Written task — Copy every one of the rows below word for word, without changing anything.

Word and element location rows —
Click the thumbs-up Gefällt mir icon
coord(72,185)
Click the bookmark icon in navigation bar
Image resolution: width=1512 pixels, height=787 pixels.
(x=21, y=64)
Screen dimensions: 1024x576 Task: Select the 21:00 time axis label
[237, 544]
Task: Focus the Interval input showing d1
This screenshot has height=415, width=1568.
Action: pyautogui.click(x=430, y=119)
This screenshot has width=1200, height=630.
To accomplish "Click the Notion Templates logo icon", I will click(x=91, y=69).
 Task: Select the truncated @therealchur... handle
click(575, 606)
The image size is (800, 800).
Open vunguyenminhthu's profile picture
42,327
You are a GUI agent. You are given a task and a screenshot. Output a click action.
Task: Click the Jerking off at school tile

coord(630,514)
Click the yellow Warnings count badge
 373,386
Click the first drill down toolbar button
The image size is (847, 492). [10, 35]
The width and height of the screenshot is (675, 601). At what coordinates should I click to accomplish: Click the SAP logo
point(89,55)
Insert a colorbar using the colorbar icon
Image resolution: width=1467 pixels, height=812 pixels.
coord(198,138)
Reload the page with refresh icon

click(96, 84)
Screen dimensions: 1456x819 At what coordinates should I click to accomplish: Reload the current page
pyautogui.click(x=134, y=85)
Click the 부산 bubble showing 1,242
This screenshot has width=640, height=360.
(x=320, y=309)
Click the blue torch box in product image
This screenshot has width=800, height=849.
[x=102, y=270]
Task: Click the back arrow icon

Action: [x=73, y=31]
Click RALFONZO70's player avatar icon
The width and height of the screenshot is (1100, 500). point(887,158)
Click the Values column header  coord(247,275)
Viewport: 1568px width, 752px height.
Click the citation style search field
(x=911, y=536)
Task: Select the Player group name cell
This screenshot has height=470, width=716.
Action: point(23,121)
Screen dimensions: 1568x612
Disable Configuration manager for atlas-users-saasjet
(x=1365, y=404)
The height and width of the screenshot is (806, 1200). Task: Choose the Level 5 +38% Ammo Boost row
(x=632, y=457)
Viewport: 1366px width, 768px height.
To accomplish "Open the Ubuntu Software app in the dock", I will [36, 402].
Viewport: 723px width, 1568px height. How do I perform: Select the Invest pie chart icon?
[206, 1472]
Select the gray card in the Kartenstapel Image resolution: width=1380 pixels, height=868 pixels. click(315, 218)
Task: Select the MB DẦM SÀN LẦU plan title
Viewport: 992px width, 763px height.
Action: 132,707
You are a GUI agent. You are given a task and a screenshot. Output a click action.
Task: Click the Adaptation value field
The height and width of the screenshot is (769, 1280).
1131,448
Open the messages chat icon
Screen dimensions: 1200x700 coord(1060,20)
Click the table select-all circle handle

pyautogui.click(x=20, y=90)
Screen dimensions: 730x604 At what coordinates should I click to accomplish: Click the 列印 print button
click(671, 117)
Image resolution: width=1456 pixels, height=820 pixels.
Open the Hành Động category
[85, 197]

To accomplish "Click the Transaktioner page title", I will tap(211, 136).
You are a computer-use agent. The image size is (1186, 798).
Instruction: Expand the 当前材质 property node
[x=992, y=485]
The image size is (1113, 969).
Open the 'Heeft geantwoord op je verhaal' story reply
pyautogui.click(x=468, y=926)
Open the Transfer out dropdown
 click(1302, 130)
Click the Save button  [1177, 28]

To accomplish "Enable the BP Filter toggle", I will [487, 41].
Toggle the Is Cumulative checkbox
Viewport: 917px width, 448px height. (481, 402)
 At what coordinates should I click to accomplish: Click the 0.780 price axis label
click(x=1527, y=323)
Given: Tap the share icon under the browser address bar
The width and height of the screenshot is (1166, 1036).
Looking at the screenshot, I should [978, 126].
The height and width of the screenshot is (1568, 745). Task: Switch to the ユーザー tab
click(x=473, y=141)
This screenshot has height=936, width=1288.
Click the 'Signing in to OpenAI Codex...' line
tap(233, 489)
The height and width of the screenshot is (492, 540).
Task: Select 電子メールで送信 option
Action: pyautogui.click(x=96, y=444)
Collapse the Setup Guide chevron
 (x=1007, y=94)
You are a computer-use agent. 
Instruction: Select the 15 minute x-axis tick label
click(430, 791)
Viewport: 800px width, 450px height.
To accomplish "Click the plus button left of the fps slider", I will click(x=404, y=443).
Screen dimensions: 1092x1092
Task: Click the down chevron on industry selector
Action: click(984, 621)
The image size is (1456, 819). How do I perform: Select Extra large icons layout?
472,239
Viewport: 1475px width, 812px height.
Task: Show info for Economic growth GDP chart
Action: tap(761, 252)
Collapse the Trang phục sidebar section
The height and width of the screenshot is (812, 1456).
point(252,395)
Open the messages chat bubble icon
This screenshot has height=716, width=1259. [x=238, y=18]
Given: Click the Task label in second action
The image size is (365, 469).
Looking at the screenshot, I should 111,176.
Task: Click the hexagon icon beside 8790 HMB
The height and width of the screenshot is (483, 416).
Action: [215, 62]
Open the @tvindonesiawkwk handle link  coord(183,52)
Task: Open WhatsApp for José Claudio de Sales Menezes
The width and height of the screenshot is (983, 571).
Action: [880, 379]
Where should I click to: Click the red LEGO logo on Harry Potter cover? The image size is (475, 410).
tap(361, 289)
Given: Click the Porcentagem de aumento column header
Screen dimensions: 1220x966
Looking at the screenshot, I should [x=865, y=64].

Written answer —
Click the thumbs-up Gefällt mir icon
coord(72,185)
Click the bookmark icon in navigation bar
Image resolution: width=1512 pixels, height=787 pixels.
(x=21, y=64)
Screen dimensions: 1024x576 Task: Select the 21:00 time axis label
[237, 544]
Task: Focus the Interval input showing d1
This screenshot has height=415, width=1568.
Action: pyautogui.click(x=430, y=119)
This screenshot has width=1200, height=630.
To accomplish "Click the Notion Templates logo icon", I will click(x=91, y=69).
 Task: Select the truncated @therealchur... handle
click(575, 606)
The image size is (800, 800).
Open vunguyenminhthu's profile picture
42,327
You are a GUI agent. You are given a task and a screenshot. Output a click action.
Task: Click the Jerking off at school tile

coord(630,514)
Click the yellow Warnings count badge
 373,386
Click the first drill down toolbar button
The image size is (847, 492). [10, 35]
The width and height of the screenshot is (675, 601). At what coordinates should I click to accomplish: Click the SAP logo
point(89,55)
Insert a colorbar using the colorbar icon
Image resolution: width=1467 pixels, height=812 pixels.
coord(198,138)
Reload the page with refresh icon

click(96, 84)
Screen dimensions: 1456x819 At what coordinates should I click to accomplish: Reload the current page
pyautogui.click(x=134, y=85)
Click the 부산 bubble showing 1,242
This screenshot has width=640, height=360.
(x=320, y=309)
Click the blue torch box in product image
This screenshot has width=800, height=849.
[x=102, y=270]
Task: Click the back arrow icon

Action: [x=73, y=31]
Click RALFONZO70's player avatar icon
The width and height of the screenshot is (1100, 500). point(887,158)
Click the Values column header  coord(247,275)
Viewport: 1568px width, 752px height.
Click the citation style search field
(x=911, y=536)
Task: Select the Player group name cell
This screenshot has height=470, width=716.
Action: point(23,121)
Screen dimensions: 1568x612
Disable Configuration manager for atlas-users-saasjet
(x=1365, y=404)
The height and width of the screenshot is (806, 1200). Task: Choose the Level 5 +38% Ammo Boost row
(x=632, y=457)
Viewport: 1366px width, 768px height.
To accomplish "Open the Ubuntu Software app in the dock", I will [36, 402].
Viewport: 723px width, 1568px height. How do I perform: Select the Invest pie chart icon?
[206, 1472]
Select the gray card in the Kartenstapel Image resolution: width=1380 pixels, height=868 pixels. click(315, 218)
Task: Select the MB DẦM SÀN LẦU plan title
Viewport: 992px width, 763px height.
Action: 132,707
You are a GUI agent. You are given a task and a screenshot. Output a click action.
Task: Click the Adaptation value field
The height and width of the screenshot is (769, 1280).
1131,448
Open the messages chat icon
Screen dimensions: 1200x700 coord(1060,20)
Click the table select-all circle handle

pyautogui.click(x=20, y=90)
Screen dimensions: 730x604 At what coordinates should I click to accomplish: Click the 列印 print button
click(671, 117)
Image resolution: width=1456 pixels, height=820 pixels.
Open the Hành Động category
[85, 197]

To accomplish "Click the Transaktioner page title", I will tap(211, 136).
You are a computer-use agent. The image size is (1186, 798).
Instruction: Expand the 当前材质 property node
[x=992, y=485]
The image size is (1113, 969).
Open the 'Heeft geantwoord op je verhaal' story reply
pyautogui.click(x=468, y=926)
Open the Transfer out dropdown
 click(1302, 130)
Click the Save button  [1177, 28]

To accomplish "Enable the BP Filter toggle", I will [487, 41].
Toggle the Is Cumulative checkbox
Viewport: 917px width, 448px height. (481, 402)
 At what coordinates should I click to accomplish: Click the 0.780 price axis label
click(x=1527, y=323)
Given: Tap the share icon under the browser address bar
The width and height of the screenshot is (1166, 1036).
Looking at the screenshot, I should [978, 126].
The height and width of the screenshot is (1568, 745). Task: Switch to the ユーザー tab
click(x=473, y=141)
This screenshot has height=936, width=1288.
Click the 'Signing in to OpenAI Codex...' line
tap(233, 489)
The height and width of the screenshot is (492, 540).
Task: Select 電子メールで送信 option
Action: pyautogui.click(x=96, y=444)
Collapse the Setup Guide chevron
 (x=1007, y=94)
You are a computer-use agent. 
Instruction: Select the 15 minute x-axis tick label
click(430, 791)
Viewport: 800px width, 450px height.
To accomplish "Click the plus button left of the fps slider", I will click(x=404, y=443).
Screen dimensions: 1092x1092
Task: Click the down chevron on industry selector
Action: click(984, 621)
The image size is (1456, 819). How do I perform: Select Extra large icons layout?
472,239
Viewport: 1475px width, 812px height.
Task: Show info for Economic growth GDP chart
Action: tap(761, 252)
Collapse the Trang phục sidebar section
The height and width of the screenshot is (812, 1456).
point(252,395)
Open the messages chat bubble icon
This screenshot has height=716, width=1259. [x=238, y=18]
Given: Click the Task label in second action
The image size is (365, 469).
Looking at the screenshot, I should 111,176.
Task: Click the hexagon icon beside 8790 HMB
The height and width of the screenshot is (483, 416).
Action: [215, 62]
Open the @tvindonesiawkwk handle link  coord(183,52)
Task: Open WhatsApp for José Claudio de Sales Menezes
The width and height of the screenshot is (983, 571).
Action: [880, 379]
Where should I click to: Click the red LEGO logo on Harry Potter cover? The image size is (475, 410).
tap(361, 289)
Given: Click the Porcentagem de aumento column header
Screen dimensions: 1220x966
Looking at the screenshot, I should [x=865, y=64].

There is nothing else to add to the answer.